Jika ada niat menjajah, kenapa tidak dilakukan di negara lain saja, supaya yang menjadi korban adalah masyarakat bangsa lain. Apakah negara-negara tersebut sengaja mengorbankan rakyatnya sendiri? Tentu tidak! Semakin maju sebuah negara, maka nilai nyawa satu orang, tidak ada bedanya dengan seribu orang. Humanisme adalah core dari segala kebijakan. Sejak tahap awal pandemi, China dan WHO telah bekerja sama dalam penyelidikan asal-usul COVID-19. Beijing setidaknya dua kali mengundang pakar dari organisasi kesehatan dunia itu. Bicara soal kemanusiaan, nalar politik harus dikesampingkan.

 

Untuk mengetahui validitas teori tersebut, harus diterapkan standar ilmiah yang universal dan jauh dari segala bias (keberpihakan), termasuk bias politik. Dalam sains, selain harus masuk akal juga harus ada konfirmasi empiris berlapis. Demikian halnya ilmu-ilmu sosial-humaniora, perlu triangulasi data atau semacam peer review. Sumbernya otoritatif, komprehensif atau tidak? Informasi dirilis oleh media mainstream atau tidak? Tidak bisa percaya begitu saja tanpa cross-check. COVID-19 itu berkaitan dengan hal yang sangat ilmiah. Untuk memahaminya perlu keahlian khusus bidang virology, genetika, anatomi, dan piranti-piranti terkait lainnya.

 

Tuduhan tanpa dasar tidak hanya dialami oleh Pemerintah China.

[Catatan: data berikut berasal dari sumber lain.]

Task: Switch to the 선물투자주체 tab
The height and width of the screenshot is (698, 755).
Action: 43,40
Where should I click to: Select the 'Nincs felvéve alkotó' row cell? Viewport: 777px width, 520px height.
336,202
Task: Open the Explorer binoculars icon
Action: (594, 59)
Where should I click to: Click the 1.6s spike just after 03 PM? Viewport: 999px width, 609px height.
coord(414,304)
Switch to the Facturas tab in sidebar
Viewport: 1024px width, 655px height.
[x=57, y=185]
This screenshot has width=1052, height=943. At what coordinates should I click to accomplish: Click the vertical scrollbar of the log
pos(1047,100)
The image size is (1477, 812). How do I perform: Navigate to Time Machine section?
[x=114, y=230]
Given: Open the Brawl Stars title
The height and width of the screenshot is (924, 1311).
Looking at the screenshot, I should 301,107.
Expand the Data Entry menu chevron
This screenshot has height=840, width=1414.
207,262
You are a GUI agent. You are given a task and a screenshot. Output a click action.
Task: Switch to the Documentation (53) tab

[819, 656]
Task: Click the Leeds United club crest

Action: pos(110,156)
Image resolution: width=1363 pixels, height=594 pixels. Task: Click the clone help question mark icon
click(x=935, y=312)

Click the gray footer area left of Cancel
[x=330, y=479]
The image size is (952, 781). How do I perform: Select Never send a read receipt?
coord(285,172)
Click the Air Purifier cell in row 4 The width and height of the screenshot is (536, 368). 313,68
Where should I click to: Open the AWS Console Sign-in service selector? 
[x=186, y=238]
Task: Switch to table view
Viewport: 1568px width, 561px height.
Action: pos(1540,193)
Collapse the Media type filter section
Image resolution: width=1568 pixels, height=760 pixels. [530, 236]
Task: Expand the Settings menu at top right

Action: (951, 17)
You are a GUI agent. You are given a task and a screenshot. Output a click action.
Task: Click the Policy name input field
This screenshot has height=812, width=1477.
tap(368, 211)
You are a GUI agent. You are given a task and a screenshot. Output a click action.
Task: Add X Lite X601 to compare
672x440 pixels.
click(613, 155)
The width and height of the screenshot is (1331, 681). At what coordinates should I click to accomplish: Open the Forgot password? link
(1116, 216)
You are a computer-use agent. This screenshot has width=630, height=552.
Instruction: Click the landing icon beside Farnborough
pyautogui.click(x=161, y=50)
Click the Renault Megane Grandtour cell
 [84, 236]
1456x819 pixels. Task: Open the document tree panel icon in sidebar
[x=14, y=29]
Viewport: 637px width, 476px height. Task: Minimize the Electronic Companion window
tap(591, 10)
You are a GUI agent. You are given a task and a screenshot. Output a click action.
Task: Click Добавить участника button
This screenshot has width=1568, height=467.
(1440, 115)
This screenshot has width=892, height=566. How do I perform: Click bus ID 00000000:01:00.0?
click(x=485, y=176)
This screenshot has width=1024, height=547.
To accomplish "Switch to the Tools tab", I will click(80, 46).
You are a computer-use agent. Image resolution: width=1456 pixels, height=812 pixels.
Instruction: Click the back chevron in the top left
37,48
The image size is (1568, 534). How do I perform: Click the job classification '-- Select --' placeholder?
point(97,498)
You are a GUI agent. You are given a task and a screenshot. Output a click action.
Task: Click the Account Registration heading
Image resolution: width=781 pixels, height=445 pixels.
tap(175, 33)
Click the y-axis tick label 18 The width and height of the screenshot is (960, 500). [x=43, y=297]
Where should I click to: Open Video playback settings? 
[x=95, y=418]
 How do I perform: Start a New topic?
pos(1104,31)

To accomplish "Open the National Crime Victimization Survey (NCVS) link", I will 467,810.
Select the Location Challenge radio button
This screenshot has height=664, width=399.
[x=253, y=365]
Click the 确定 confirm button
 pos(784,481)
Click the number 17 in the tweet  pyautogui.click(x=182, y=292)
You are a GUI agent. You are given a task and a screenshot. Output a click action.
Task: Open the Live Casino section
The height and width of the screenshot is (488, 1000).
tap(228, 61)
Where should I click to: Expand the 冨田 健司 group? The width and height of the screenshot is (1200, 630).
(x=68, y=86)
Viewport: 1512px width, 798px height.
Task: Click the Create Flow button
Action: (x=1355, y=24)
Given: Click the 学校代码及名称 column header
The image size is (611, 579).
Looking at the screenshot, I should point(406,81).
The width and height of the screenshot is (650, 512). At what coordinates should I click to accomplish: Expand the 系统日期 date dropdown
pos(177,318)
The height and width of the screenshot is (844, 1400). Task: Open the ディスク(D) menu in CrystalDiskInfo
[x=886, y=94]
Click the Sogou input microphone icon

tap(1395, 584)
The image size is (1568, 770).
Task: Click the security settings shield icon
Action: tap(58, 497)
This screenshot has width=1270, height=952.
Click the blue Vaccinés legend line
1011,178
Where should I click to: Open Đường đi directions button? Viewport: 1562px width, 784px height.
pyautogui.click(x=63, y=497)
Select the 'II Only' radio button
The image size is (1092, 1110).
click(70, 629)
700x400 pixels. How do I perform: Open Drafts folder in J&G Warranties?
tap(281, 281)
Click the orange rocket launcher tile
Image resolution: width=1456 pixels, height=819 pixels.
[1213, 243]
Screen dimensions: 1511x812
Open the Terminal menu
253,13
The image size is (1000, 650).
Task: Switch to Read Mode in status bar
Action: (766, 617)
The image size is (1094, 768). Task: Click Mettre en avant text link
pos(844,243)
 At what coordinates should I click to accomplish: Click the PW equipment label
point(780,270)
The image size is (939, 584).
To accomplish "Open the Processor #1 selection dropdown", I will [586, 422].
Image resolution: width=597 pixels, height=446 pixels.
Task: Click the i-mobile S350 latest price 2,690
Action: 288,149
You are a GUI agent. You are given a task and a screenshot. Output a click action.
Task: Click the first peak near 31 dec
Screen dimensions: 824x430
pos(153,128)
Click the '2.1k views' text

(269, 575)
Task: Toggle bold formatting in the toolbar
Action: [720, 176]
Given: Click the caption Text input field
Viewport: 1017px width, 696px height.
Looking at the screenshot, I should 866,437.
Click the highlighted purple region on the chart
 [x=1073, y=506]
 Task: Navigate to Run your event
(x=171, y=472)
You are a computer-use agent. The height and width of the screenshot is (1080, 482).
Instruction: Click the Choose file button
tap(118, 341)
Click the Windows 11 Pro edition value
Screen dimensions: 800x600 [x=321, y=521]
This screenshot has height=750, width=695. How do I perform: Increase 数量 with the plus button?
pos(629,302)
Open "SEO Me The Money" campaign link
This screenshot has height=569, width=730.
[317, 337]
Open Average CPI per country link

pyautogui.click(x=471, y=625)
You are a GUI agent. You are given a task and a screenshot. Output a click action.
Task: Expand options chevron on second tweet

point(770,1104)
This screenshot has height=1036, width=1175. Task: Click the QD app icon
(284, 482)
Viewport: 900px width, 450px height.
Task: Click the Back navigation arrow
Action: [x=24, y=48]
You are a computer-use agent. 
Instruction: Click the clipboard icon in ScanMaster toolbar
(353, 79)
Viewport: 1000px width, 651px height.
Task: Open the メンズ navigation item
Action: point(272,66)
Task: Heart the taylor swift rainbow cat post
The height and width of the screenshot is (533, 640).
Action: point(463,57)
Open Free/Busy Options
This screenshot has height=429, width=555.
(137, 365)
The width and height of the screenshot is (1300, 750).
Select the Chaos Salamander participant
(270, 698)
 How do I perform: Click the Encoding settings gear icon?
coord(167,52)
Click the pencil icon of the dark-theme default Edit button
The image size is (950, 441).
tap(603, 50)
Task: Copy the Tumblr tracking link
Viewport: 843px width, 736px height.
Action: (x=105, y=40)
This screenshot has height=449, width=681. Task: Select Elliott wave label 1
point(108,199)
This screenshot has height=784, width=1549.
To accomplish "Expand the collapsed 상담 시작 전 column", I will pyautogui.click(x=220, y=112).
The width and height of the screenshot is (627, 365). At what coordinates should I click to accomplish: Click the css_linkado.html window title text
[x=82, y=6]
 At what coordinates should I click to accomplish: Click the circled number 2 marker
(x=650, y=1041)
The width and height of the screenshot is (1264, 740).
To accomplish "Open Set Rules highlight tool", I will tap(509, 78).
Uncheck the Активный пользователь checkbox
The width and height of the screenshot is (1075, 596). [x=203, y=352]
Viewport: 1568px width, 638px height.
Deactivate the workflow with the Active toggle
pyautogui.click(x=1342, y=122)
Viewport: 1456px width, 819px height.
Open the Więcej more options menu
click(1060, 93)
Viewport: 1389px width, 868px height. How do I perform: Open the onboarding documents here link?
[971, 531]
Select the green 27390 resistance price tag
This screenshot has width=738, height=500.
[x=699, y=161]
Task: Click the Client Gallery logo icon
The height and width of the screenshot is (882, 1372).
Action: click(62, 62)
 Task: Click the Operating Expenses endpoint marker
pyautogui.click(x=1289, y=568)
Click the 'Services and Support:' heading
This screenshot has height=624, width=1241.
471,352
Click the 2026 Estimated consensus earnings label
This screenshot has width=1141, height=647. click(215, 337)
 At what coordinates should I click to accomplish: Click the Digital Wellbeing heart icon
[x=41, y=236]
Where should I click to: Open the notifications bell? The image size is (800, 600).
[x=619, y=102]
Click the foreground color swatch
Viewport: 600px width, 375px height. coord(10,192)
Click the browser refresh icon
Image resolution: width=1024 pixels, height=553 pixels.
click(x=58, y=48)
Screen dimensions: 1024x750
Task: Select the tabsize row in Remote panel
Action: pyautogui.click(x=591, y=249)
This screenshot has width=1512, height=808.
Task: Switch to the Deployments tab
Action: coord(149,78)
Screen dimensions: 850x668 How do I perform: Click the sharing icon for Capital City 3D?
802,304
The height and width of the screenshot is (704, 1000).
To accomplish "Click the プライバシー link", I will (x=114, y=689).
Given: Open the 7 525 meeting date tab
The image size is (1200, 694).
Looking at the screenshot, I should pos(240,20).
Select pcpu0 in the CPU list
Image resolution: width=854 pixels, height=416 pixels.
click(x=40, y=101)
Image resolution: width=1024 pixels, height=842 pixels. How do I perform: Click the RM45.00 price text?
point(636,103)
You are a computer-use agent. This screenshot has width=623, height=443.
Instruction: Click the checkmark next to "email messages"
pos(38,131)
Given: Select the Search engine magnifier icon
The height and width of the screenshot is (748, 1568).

Di Indonesia juga ada pihak-pihak yang sengaja memanfaatkan kesempatan dalam kesempitan. Saat ini adalah kesempatan untuk membuat isu bahwa pandemi ini sengaja direncanakan (plandemic). Pemerintah kongkalikong dengan China agar terjual vaksinnya.

 

Saat pemerintah sedang susah payah dan harus mengeluarkan dana yang begitu besar untuk penanganan COVID, dan belum berhasil, mereka berteriak kencang, membuat isu bahwa pemerintah telah gagal mengatasi pandemi. Menuntut presiden mundur, membuat keonaran di mana-mana, termasuk kekerasan verbal untuk menciptakan ketidakpercayaan publik terhadap pemerintah. Isu-isu yang dihembuskan hanyalah untuk memenuhi ambisi atau birahi politik yang tak tersalurkan dengan baik. Mereka tidak adil dalam melihat kenyataan di lapangan, bahwa di antara faktor kegagalan dalam mengatasi pandemi ini, masyarakat juga turut andil. Seperti tidak menaati protokol kesehatan, susah diatur, dan lain-lain.

 

Masyarakat yang agamis, harusnya sadar bahwa semua ini sudah ketentuan dan atas izin Tuhan. Setiap musibah mengandung tiga pesan peringatan bagi para pendosa, ujian bagi mereka yang taat dan beriman; serta siksa (azab) bagi para pembangkang durjana yang tidak bisa lagi diharapkan kecuali keburukannya. Yang paling terakhir disebut, adalah paling kecil kemungkinannya. Sebab, kasih sayang Tuhan lebih luas ketimbang murka-Nya. Sebagai manusia, tugas kita adalah berusaha semaksimal mungkin menjaga kesehatan sesuai anjuran para ahli dibidangnya. Kita perlu menyampaikan pendapat pakar yang tidak diragukan lagi kepakarannya, bukan mereka yang sudah syarat dengan kepentingan politik. Pandemi bukan ideologi, tapi murni wilayahnya sains.

 

Para tokoh agama seyogyanya mendukung pemerintah, memberi pernyataan-pernyataan teduh yang menentramkan, bukan malah ikut memprovokasi. Setiap kita hanya perlu menahan diri dari keinginan untuk membangkang - kepada Tuhan maupun pemerintah (uli al-amri).

 

Pemerintah harus dikritik tapi bukan untuk membangun kepentingan politik praktis di tengah pandemi. Jika yang dilakukan pemerintah itu positif, harus diapresiasi. Jika tidak, maka pemerintah sangat boleh dikritik, kritik yang konstruktif berbasis akal sehat.

 

Hanya mereka yang mau belajar, yang bisa berhenti menjadi orang bodoh. Tidak bisa dipungkiri, di sekitar kita ada begitu banyak orang yang sudah begitu nyata diberikan petunjuk berupa fakta, tapi tetap mengabaikannya. Sains berkembang karena kemampuan manusia terus melakukan observasi tanpa henti, sehingga sering juga ditemukan kenyataan-kenyataan baru, meskipun tidak semua kenyataan baru itu menyenangkan. Khususnya, bila orang tersebut sudah terlanjur membangun keyakinan berbasis persepsi (seperti: persepsi kebencian).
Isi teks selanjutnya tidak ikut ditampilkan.